CEDAR Project

One of the main practical bottlenecks in our efforts to provide better access and use to the Dutch historical censuses, relates to the conversion of the census tables (Excel) to RDF. As of October the CEDAR project, together with DANS, has scaled up its scope from samples, to the entire dataset and converted around 2300 tables (1795-1971) into the RDF Linked Data format. For the first time we are now able to query the entire dataset and answer specific question such as: how did the structure of the census evolve throughout its life cycle, which variables do we have per census, how many variables do we have in total, which classification systems are similar ect.)

On 24-25 October 2013, the International UDC Seminar: “Classification & Visualization: Interfaces to Knowledge” took place at the Koninklijke Bibliotheek in The Hague, were CEDAR was represented with a Poster and many interactions during the conference itself. The progamme comprised 19 talks, the poster exhibition where CEDAR was represented (conference posters) next to a selection of posters from “Places & Spaces: Mapping Science“, closing with a demo of the UDC Online. The conference was preceded by the workshop “Knowledge order and Science” where CEDAR also presented a poster (KNOWeSCAPE project). In the context of upcoming events; CEDAR will present a paper on “Harmonization of Historical Dutch Census Data” at the Tenth European Social Science History conference in Vienna (2014), in the Spatial and Digital History Session. This session is specifically concerned with using digital technologies to study the past.

CEDAR, Intersect, and eHumanities research in Australia

Another appointment of CEDAR in Sydney was to meet Ingrid Mason and Anne Cregan at Intersect Australia. Intersect is Australia’s largest full-service eResearch support agency.

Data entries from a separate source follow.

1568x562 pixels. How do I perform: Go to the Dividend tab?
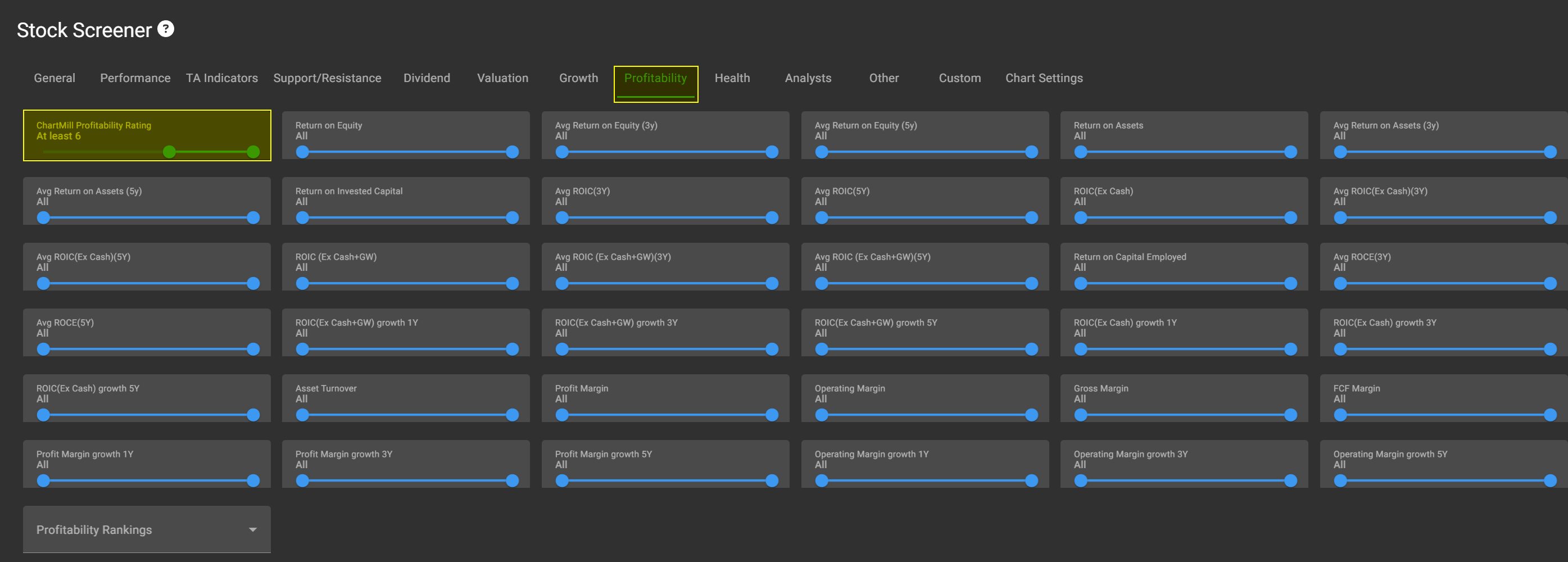(x=426, y=78)
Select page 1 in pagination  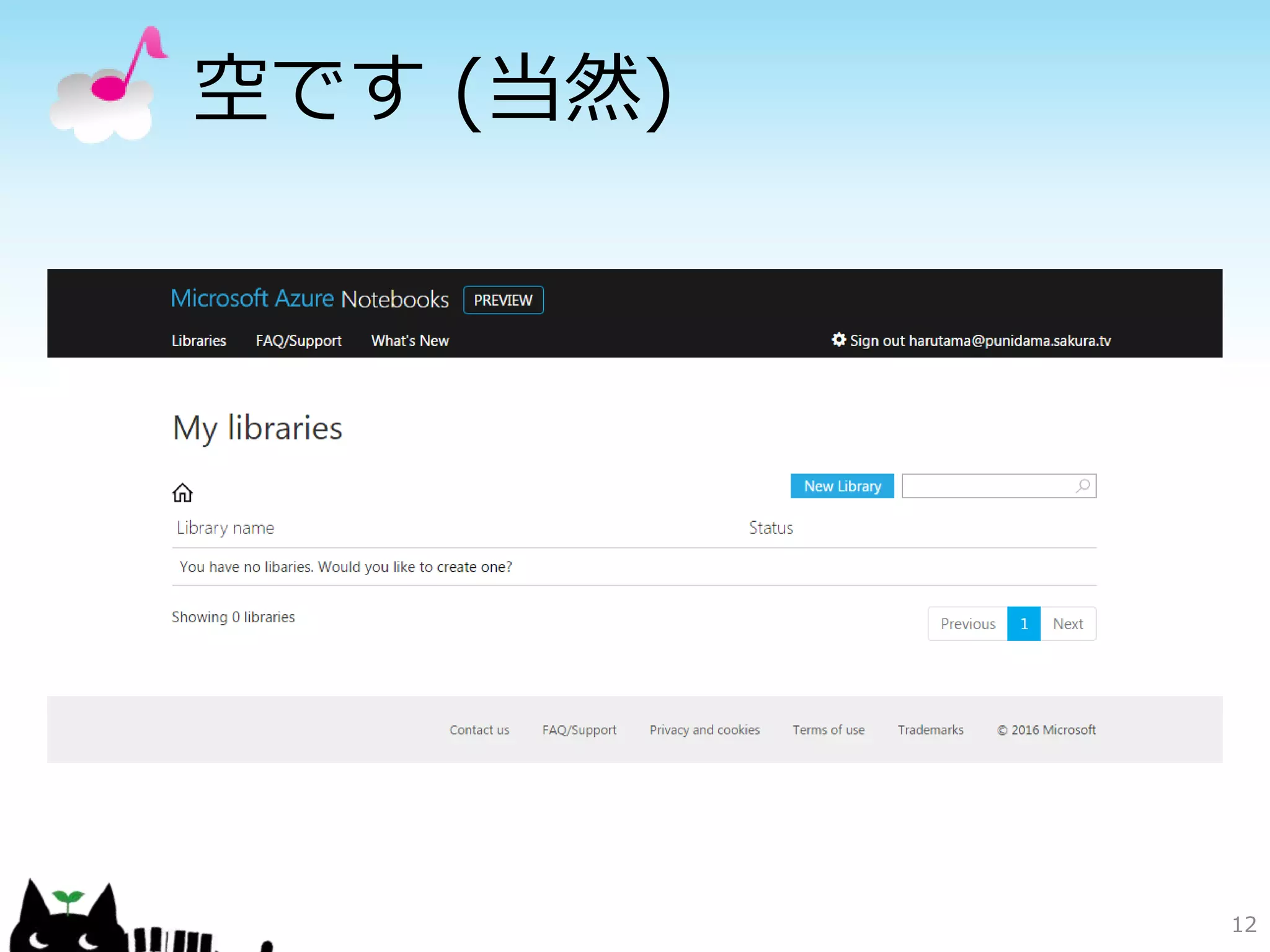[1023, 624]
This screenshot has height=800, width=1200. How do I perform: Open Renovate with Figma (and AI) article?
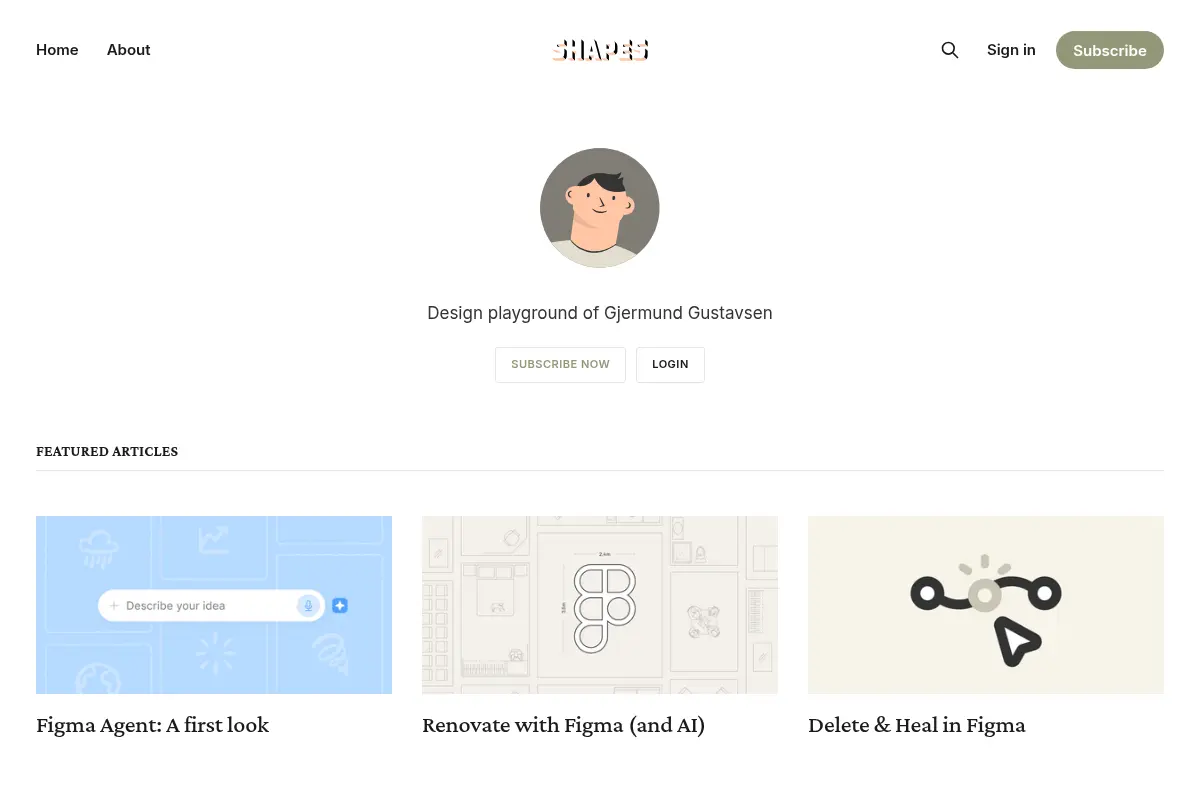point(563,725)
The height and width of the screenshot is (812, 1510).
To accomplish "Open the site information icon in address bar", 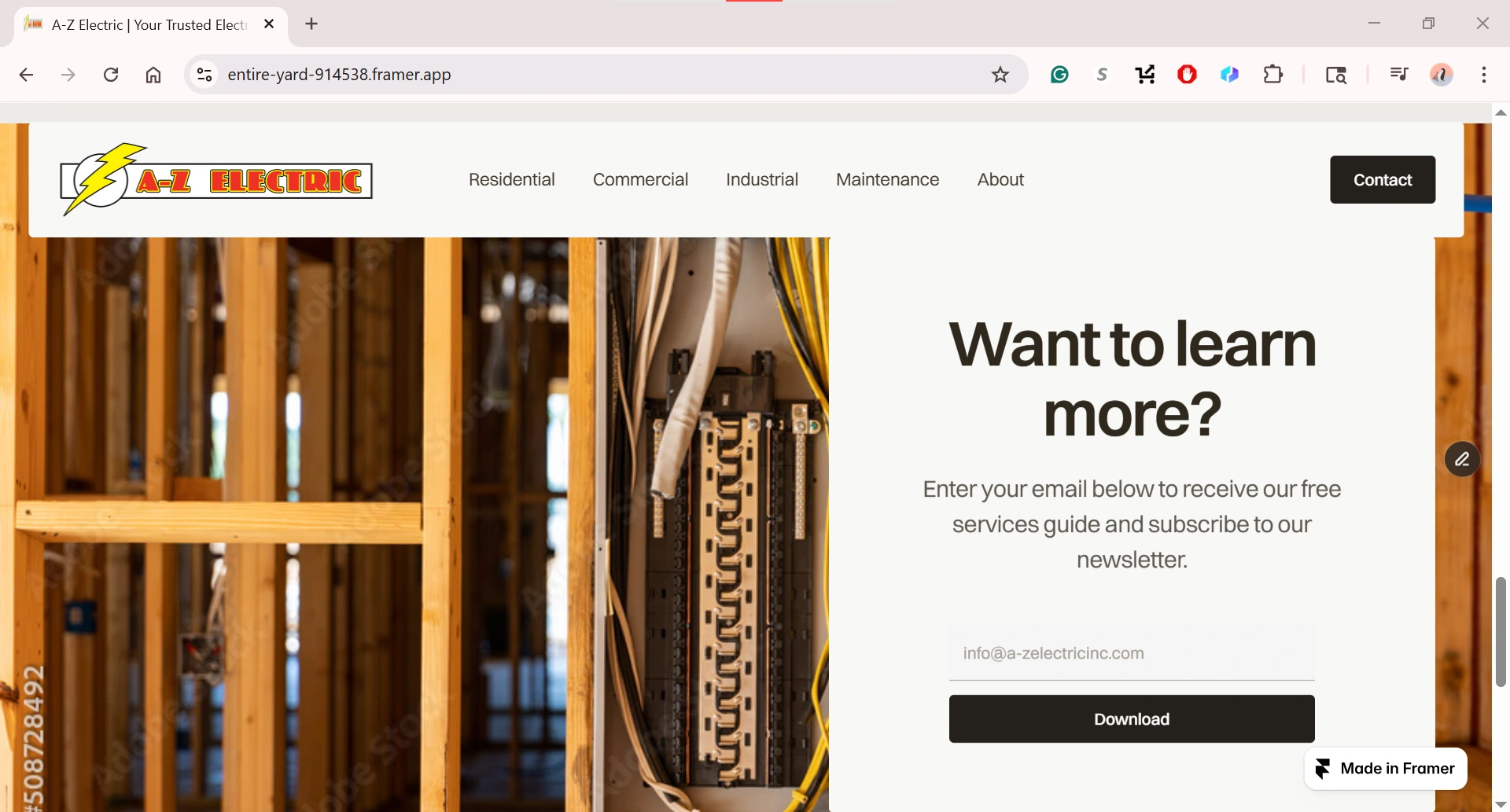I will click(204, 75).
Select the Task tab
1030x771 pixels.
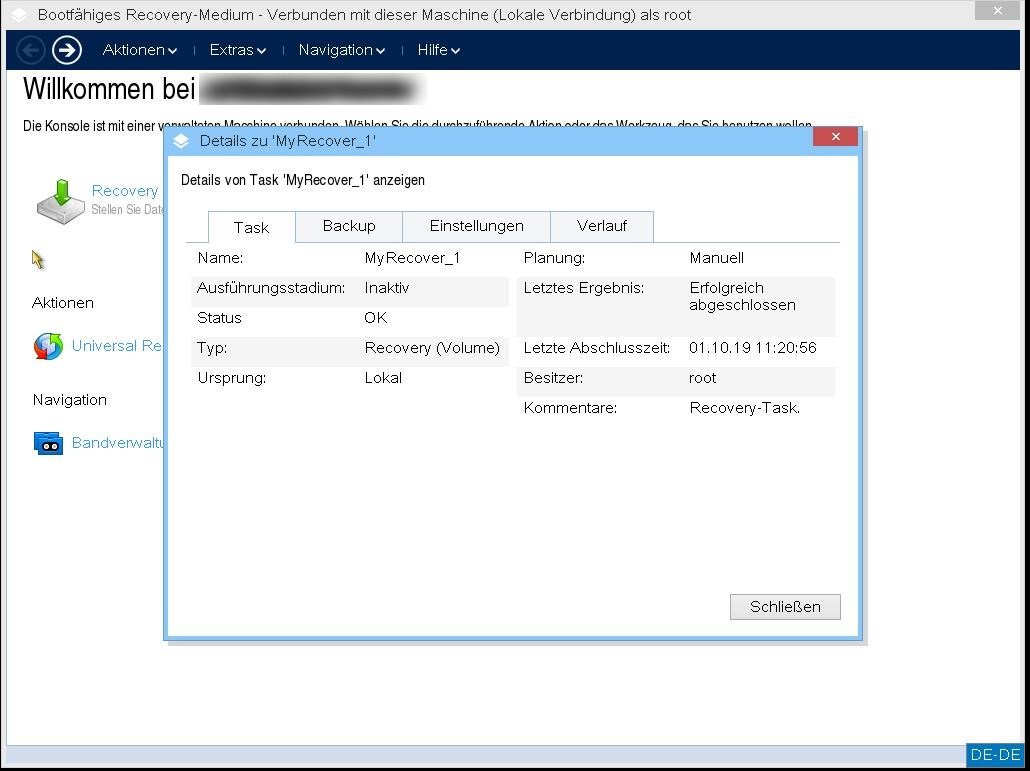click(x=250, y=227)
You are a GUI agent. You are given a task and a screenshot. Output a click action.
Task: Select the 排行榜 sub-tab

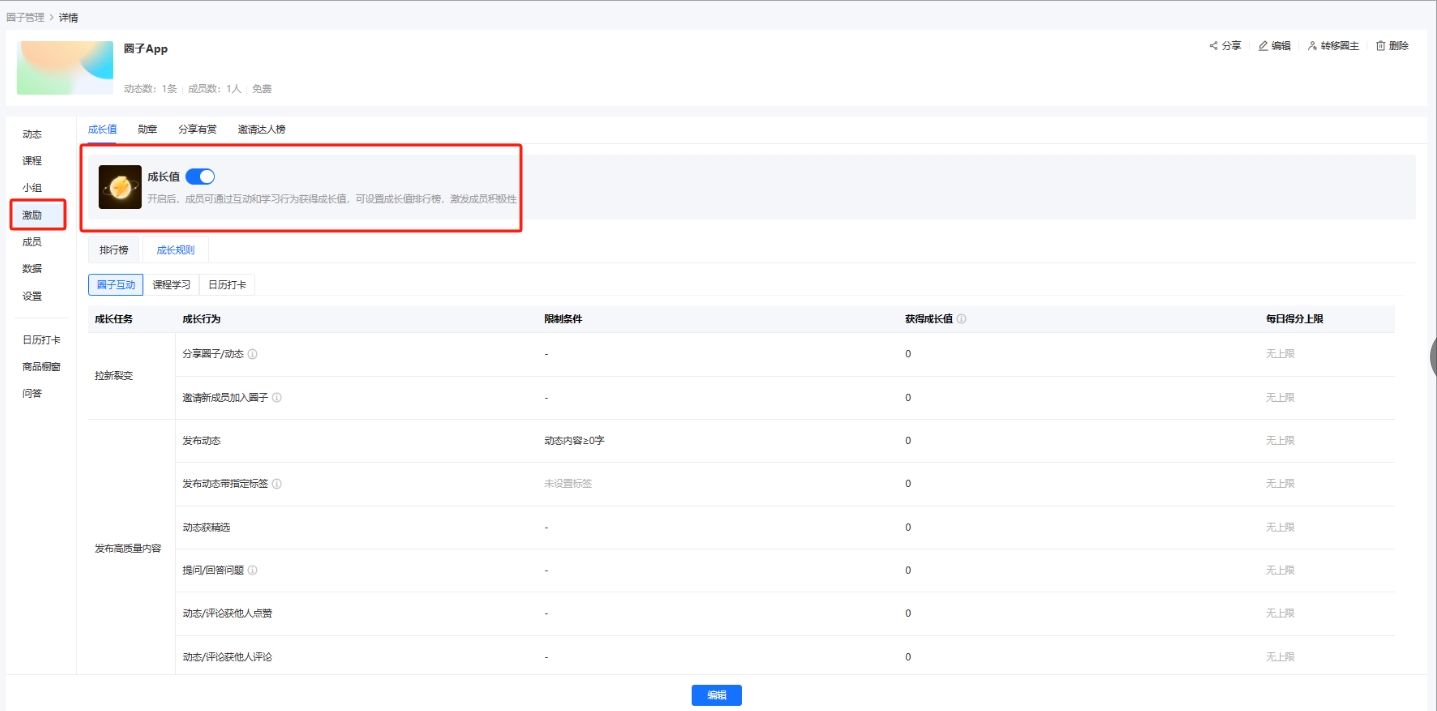click(114, 249)
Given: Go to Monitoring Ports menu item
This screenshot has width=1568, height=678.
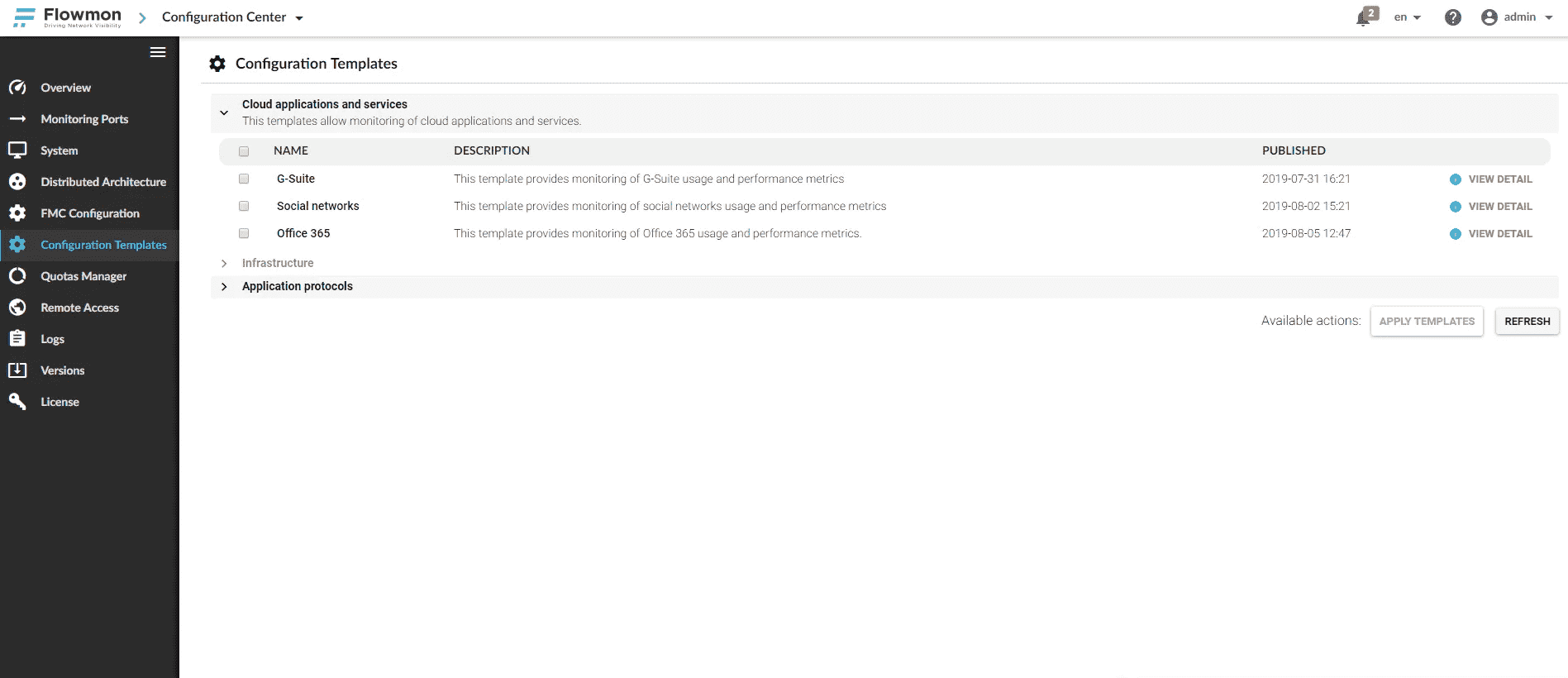Looking at the screenshot, I should coord(84,119).
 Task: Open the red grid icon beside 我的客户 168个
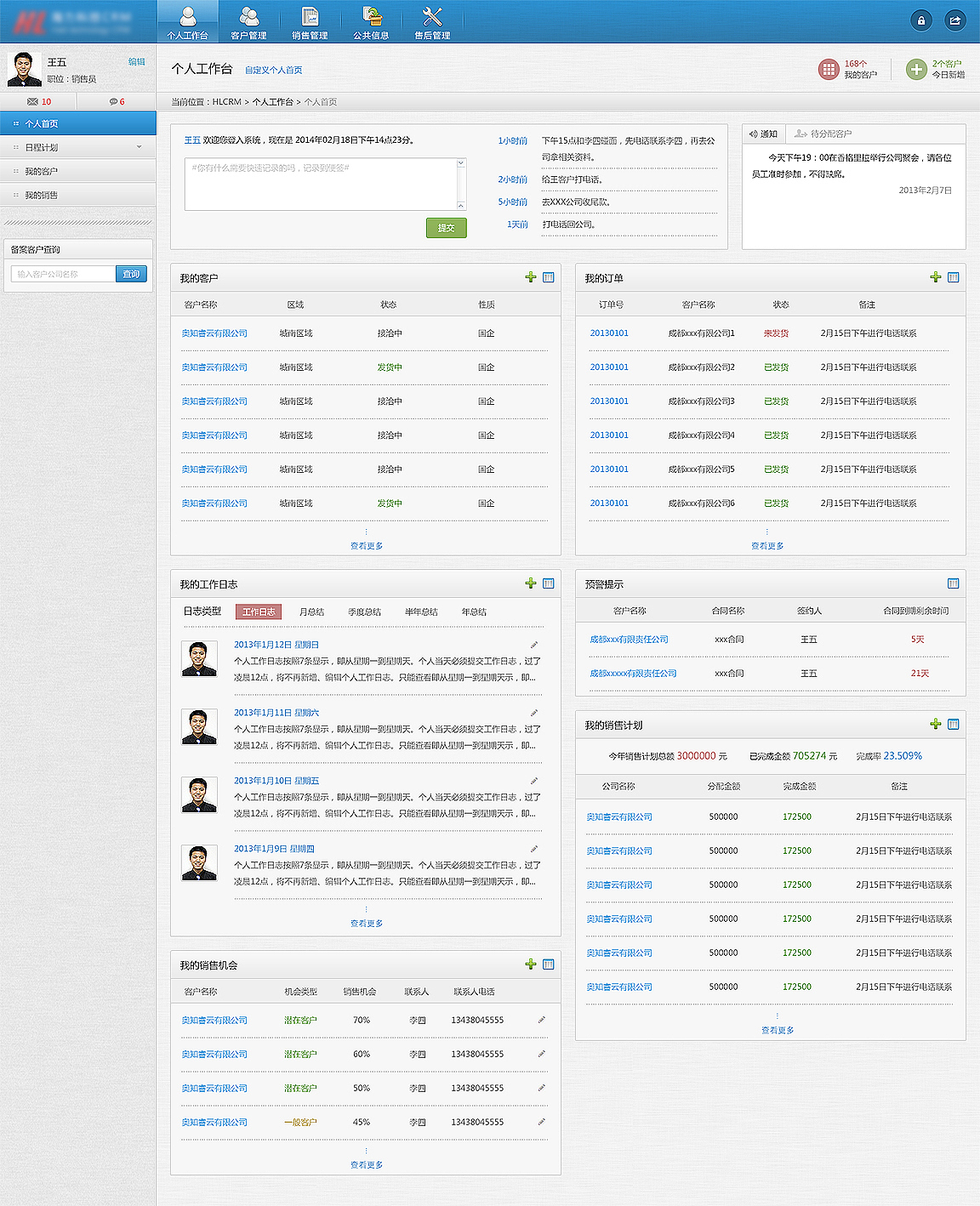click(829, 69)
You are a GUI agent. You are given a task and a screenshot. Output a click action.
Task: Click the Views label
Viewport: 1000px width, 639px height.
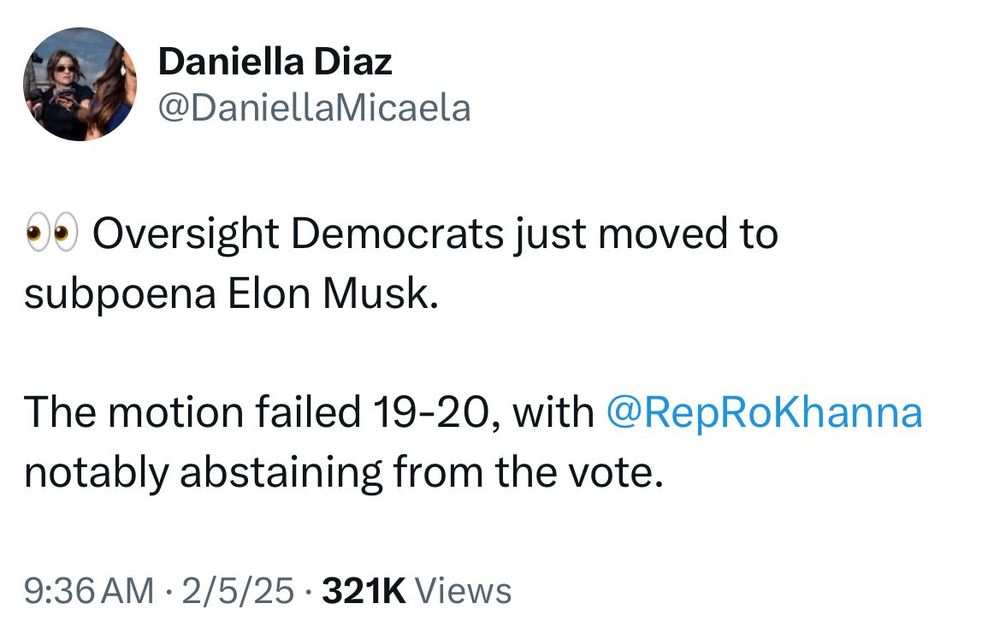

AnneC IMG_2067klAlbert and Anne  Photo: Ingrid Mason

One project at Intersect, run by Anne Cregan among others, is the Humanities Networked Infrastructure (HuNI). The project aims at bringing together multiple humanities datasets, extracting structured information from them and increasing their linkage and accessibility. It has lots of similarities with the Computational Humanities Programme of the KNAW. All of us put our research on the table. Ingrid made a very nice description on work she did with librarians and archivists, and the issues they faced on classifying information (especially on automatically extracted classifications). Anne went deep on issues about the always necessary fine-grained semantics of such classifications. Albert explained the challenges we are facing in CEDAR and the eHumanities group, and how these nicely relate with the ones at Intersect and HuNI.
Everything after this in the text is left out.